When we booked the Vegan Supper Club at The Broadfield in Sheffield it seemed ages off but it finally arrived. We’d originally tried to book for the Tuesday evening but that sold out in no time at all so they put on a second event on Wednesday evening which they also filled. Veganism is definitely on the rise 🙂 I’m not vegan but I love anything which means there are more ethical food choices available and just more variety in what’s on offer. And I can promise you that you did not have to be vegan to appreciate this 6-course feast.
We had a set menu of 6 courses with the option of adding matched beers to each course. I was driving but my partner went for the beer option so I got to try them too.
There were four of us and we all loved this first course of mushroom and walnut pate with sour cherry and walnut bread. I think it was my favourite savoury course and the bread was amazing. Really dark and crunchy. I’d like to find out what made it so dark because it didn’t have a coarse texture and it wasn’t heavy like some of the dark rye breads.
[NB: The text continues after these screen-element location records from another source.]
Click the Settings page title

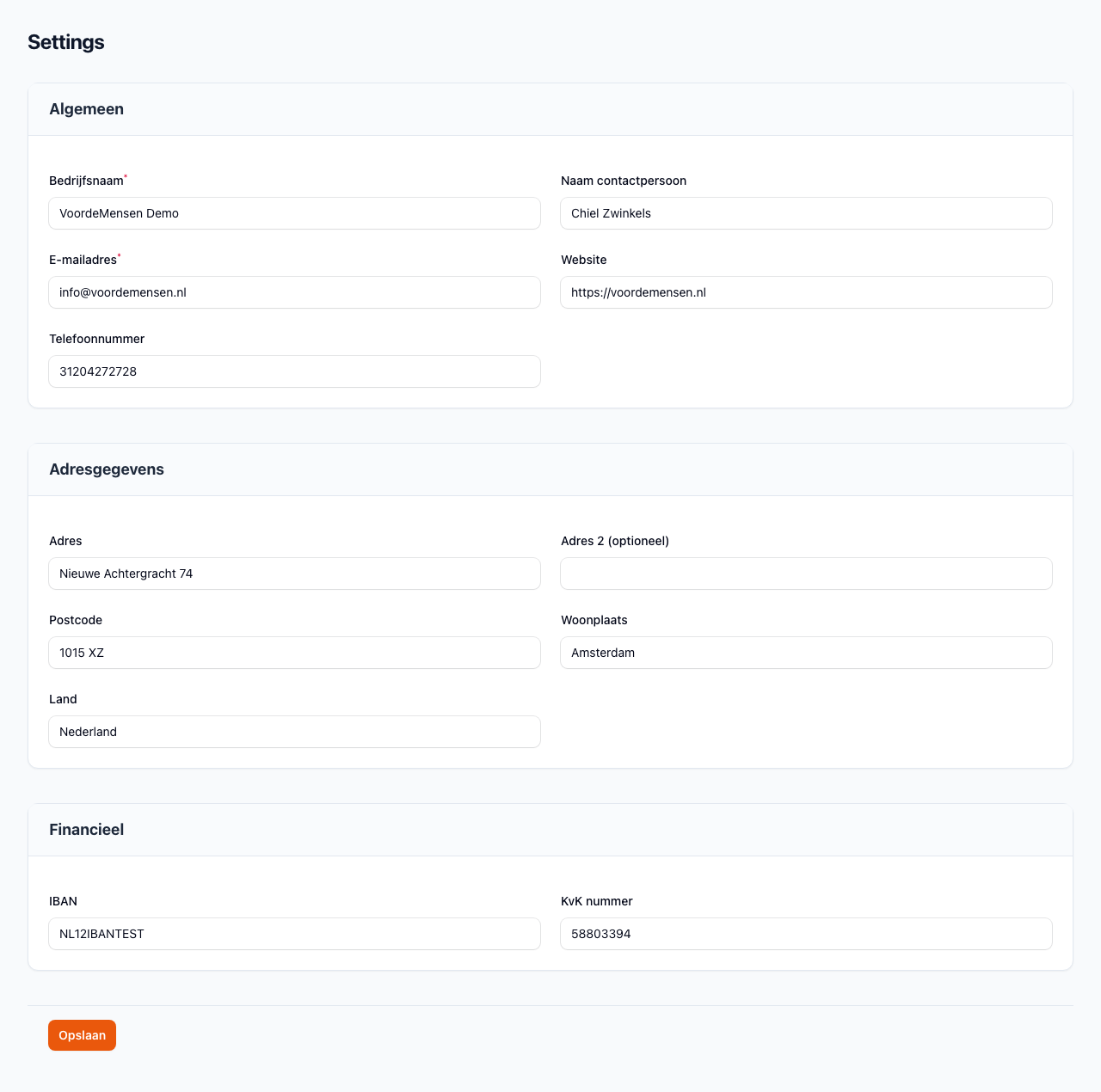[66, 42]
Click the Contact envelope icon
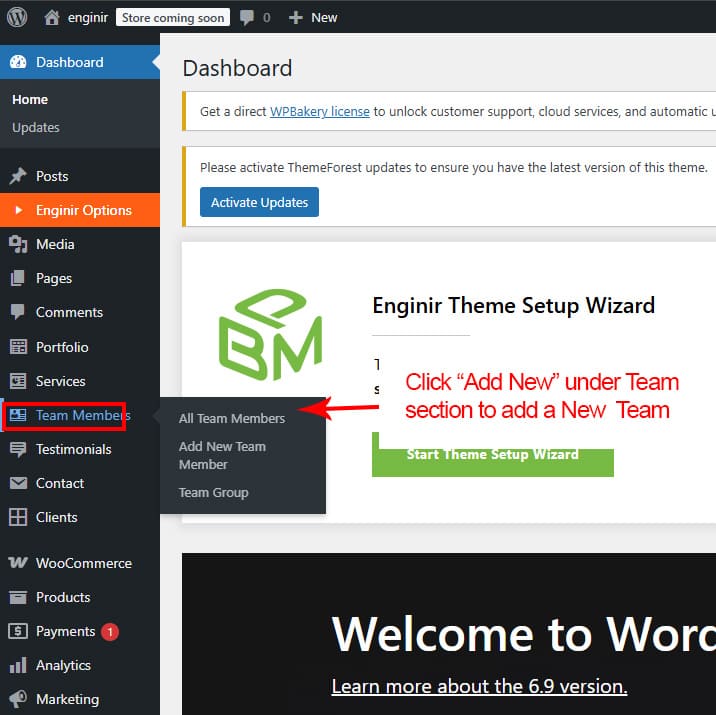The height and width of the screenshot is (715, 716). tap(18, 483)
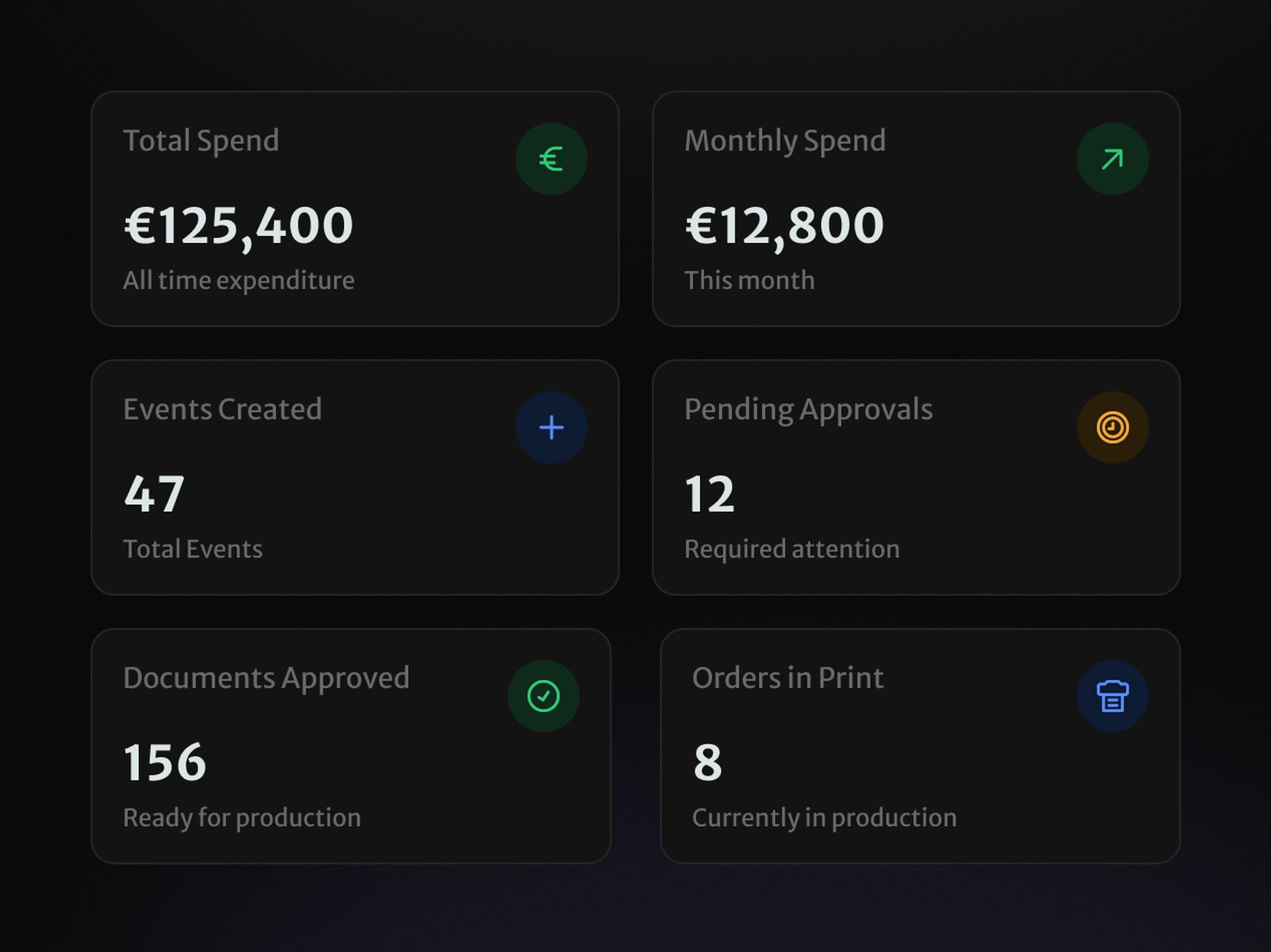This screenshot has height=952, width=1271.
Task: Click the green euro icon in Total Spend
Action: [551, 159]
It’s hard for me to judge this next course because I’m not a fan of fruit in savoury dishes and the idea of fruit in a salad with a curried citrus dressing is too reminiscent for me of that strange old habit of putting sultanas in curry. It’s just not for me. Having said that I did eat this course and I enjoyed the variety of fruit and the mixed salad leaves in the bottom with the dressing – I’d just prefer it not all in the same bowl! It was however a good call to have a light refreshing course.
Next came a dish I’d been very intrigued by, a curried squash pithivier. I associate pithiviers with French cooking rather than curry flavours but this was lovely. The flavouring was great and if you think of it as combining a pasty with curry, well what a good idea 🙂 My only minor complaint would be that I’d have liked a higher filling to pastry ratio. I loved the spinach puree as well. It was only a small amount but it really packed a punch flavour-wise. I often have spinach curry if we’re at an Indian restaurant and this was like all of those flavours concentrated.
The last of the savoury courses was a miso ramen. I enjoyed this overall but there were mixed feelings in our group and I think it was the least loved dish of the night. I really liked the selection of veg in it, the carrot ribbons which I think had been marinated in ginger were amazing and the fine noodles in the miso broth were good … but I didn’t like the way the tofu had been prepared and the seaweed was just a bit too seaweed-y! I’ve been thinking of eating more seaweed because I have an underactive thyroid and seaweed is a good source of iodine but I think I’ll have to shop around for one I like more.
In the language of the Great British Bake Off, this was definitely the showstopper of the evening. Vegan meringue (it would be reasonable of you to ask how that is even possible!) with strawberries, parma violet syrup and parma violet dust. Oh and it was decorated with beautiful pansies. I don’t love parma violets but they worked really well in this form and for those of you who are big fans apparently it was made by grinding up parma violet sweets and it looks like you can buy 6kg for the price of 4kg at the moment! Back to the meringue. It was amazing. Sweet, light, crunchy on the outside, softer inside, all the things a meringue should be. Apparently the magic ingredient is the liquid from canned chickpeas so I’m going to have a go at the weekend.
Finally, we got to our sixth course, the end of our fantastic meal, homemade dark chocolate truffles which were very thoughtfully presented in a little bag just in case we were full by that point!
Overall, a wonderful meal with lots of different flavours and ideas that I’ll play with at home. I will definitely be looking out for the next one. Fingers crossed my meringues come out like theirs!